__WHAT YOU WILL DO__.
A. Reproduce everything in the Barnes v. State opinion from "Appeal from District" down to "for the State.".
B. Go on with the Barnes v. State court opinion from the point where it stops.
━━━ SOURCE
Barnes v. State

Decision Date27 May 1925
Docket Number(No. 8864.)
Citation277 S.W. 647
PartiesBARNES v. STATE.
CourtTexas Court of Criminal Appeals

Appeal from District Court, Eastland County; Geo. L. Davenport, Judge.

Cleve Barnes was convicted of possessing intoxicating liquors for the purpose of sale, and he appeals. Affirmed.

B. D. Shropshire, of Weatherford, and Burkett, Orr & McCarty, of Eastland, for appellant.

Tom Garrard, State's Atty., and Grover C. Morris, Asst. State's Atty., both of Austin, for the State.

BERRY, J.

Appellant was convicted in the district court of Eastland county for the offense of possessing intoxicating liquor for the purpose of sale, and his punishment assessed at confinement in the penitentiary for a term of two years.

Bill of exception No. 1 complains of the action of the court in overruling appellant's motion to quash the jury panel. This matter was settled adversely to the appellant's contention in the case of Hart v. State, 276 S. W. 233, this day decided; also see McNeal v. State, 274 S. W. 981, decided by this court on May 20, 1925.
━━━━━━
━━━ SUPPLIED MATERIAL
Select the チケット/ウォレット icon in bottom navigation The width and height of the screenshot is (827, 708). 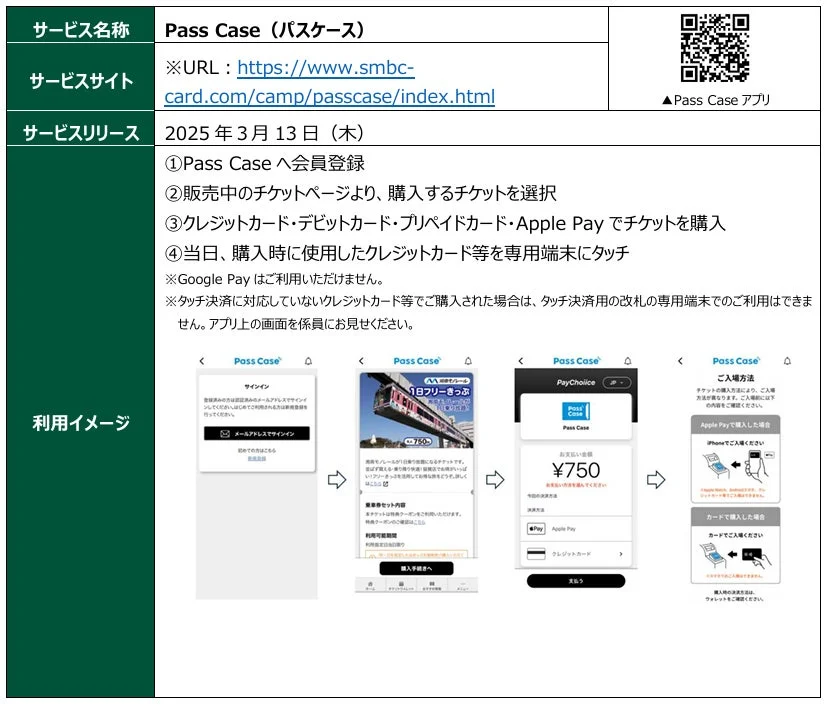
━━━━━━
__RESULTS__.
A.
Appeal from District Court, Eastland County; Geo. L. Davenport, Judge.

Cleve Barnes was convicted of possessing intoxicating liquors for the purpose of sale, and he appeals. Affirmed.

B. D. Shropshire, of Weatherford, and Burkett, Orr & McCarty, of Eastland, for appellant.

Tom Garrard, State's Atty., and Grover C. Morris, Asst. State's Atty., both of Austin, for the State.

B.
Bill of exception No. 2, with reference to a motion to continue on account of appellant's leading counsel being unable to try the case, is insufficient to show any error. The only suggestion in the motion is that counsel was at the time confined with influenza and not able to attend court, and that he had heretofore tried the case twice and was more familiar with the case than either of the other attorneys. No injury is shown in the court's action in overruling the motion to continue.

By bill No. 3 appellant complains of the court's action in allowing the state to introduce a part of the testimony of appellant, given in the trial of Harry Atwood, at a former time, wherein he claimed to own the garage independently, and that he had the work done on the garage. From the record in the case we observe that this is the same garage where whisky was found by the officers. This testimony was clearly admissible. It was a statement made by the appellant when not under arrest, and there is nothing in the bill to show that it was not properly introduced in evidence.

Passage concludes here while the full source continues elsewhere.